Pair Corralation between Cardano and Mainstay Epoch
Assuming the 90 days trading horizon Cardano is expected to generate 7.15 times more return on investment than Mainstay Epoch. However, Cardano is 7.15 times more volatile than Mainstay Epoch Global. It trades about 0.29 of its potential returns per unit of risk. Mainstay Epoch Global is currently generating about -0.15 per unit of risk. If you would invest 34.00 in Cardano on October 9, 2024 and sell it today you would earn a total of 75.00 from holding Cardano or generate 220.59% return on investment over 90 days.
Time Period | 3 Months [change] |
Direction | Moves Against |
Strength | Very Weak |
Accuracy | 96.83% |
Values | Daily Returns |
Cardano vs. Mainstay Epoch Global
Performance |
Timeline |
Cardano |
Mainstay Epoch Global |
Cardano and Mainstay Epoch Volatility Contrast
Predicted Return Density |
Returns |
Pair Trading with Cardano and Mainstay Epoch
The main advantage of trading using opposite Cardano and Mainstay Epoch positions is that it hedges away some unsystematic risk. Because of two separate transactions, even if Cardano position performs unexpectedly, Mainstay Epoch can make up some of the losses. Pair trading also minimizes risk from directional movements in the market.

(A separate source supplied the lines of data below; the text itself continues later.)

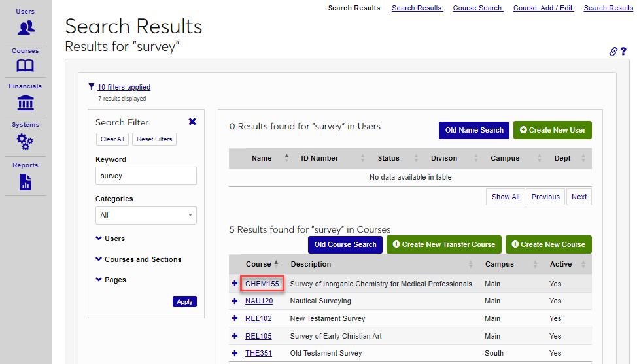
Task: Open the 10 filters applied link
Action: coord(124,87)
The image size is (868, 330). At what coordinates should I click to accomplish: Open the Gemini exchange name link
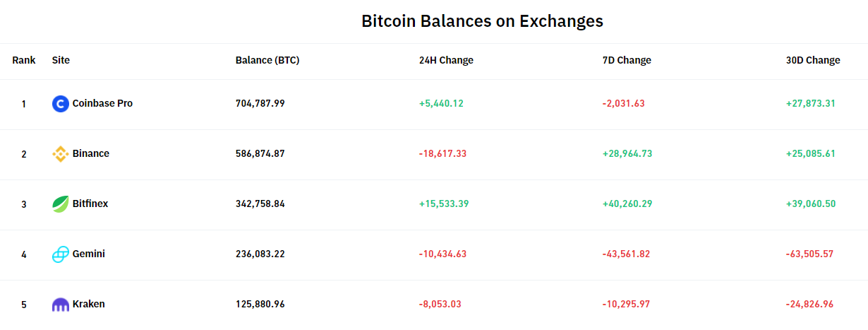click(x=89, y=254)
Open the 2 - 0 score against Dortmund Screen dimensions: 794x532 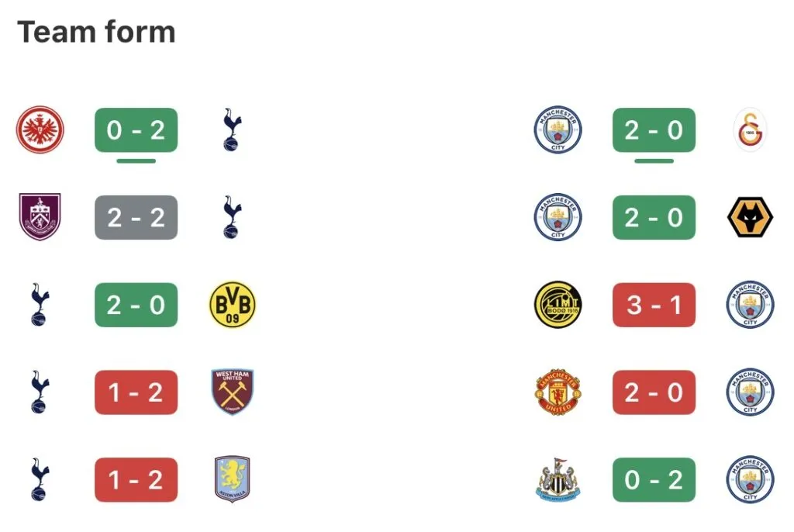(136, 305)
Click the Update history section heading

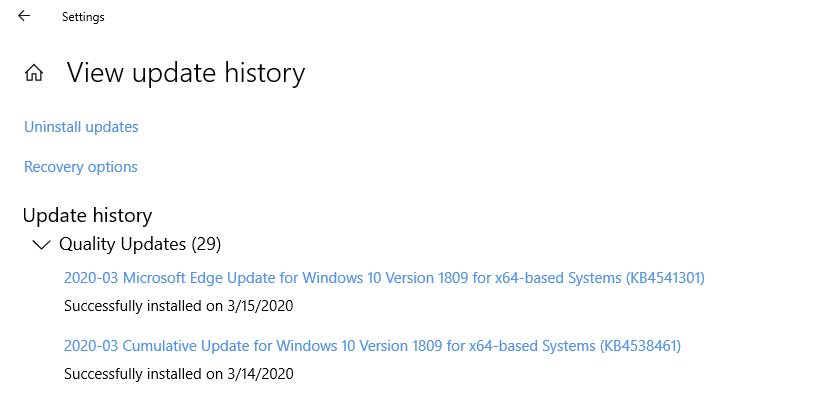click(x=87, y=215)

For example, if an entire industry or sector drops because of unexpected headlines, the short position in Mainstay Epoch will offset losses from the drop in Mainstay Epoch's long position.The idea behind Cardano and Mainstay Epoch Global pairs trading is to make the combined position market-neutral, meaning the overall market's direction will not affect its win or loss (or potential downside or upside). This can be achieved by designing a pairs trade with two highly correlated stocks or equities that operate in a similar space or sector, making it possible to obtain profits through simple and relatively low-risk investment.Mainstay Epoch vs. Fidelity Vertible Securities | Mainstay Epoch vs. Victory Incore Investment | Mainstay Epoch vs. Franklin Vertible Securities | Mainstay Epoch vs. Calamos Vertible Fund |
Check out your portfolio center.Note that this page's information should be used as a complementary analysis to find the right mix of equity instruments to add to your existing portfolios or create a brand new portfolio. You can also try the Money Flow Index module to determine momentum by analyzing Money Flow Index and other technical indicators.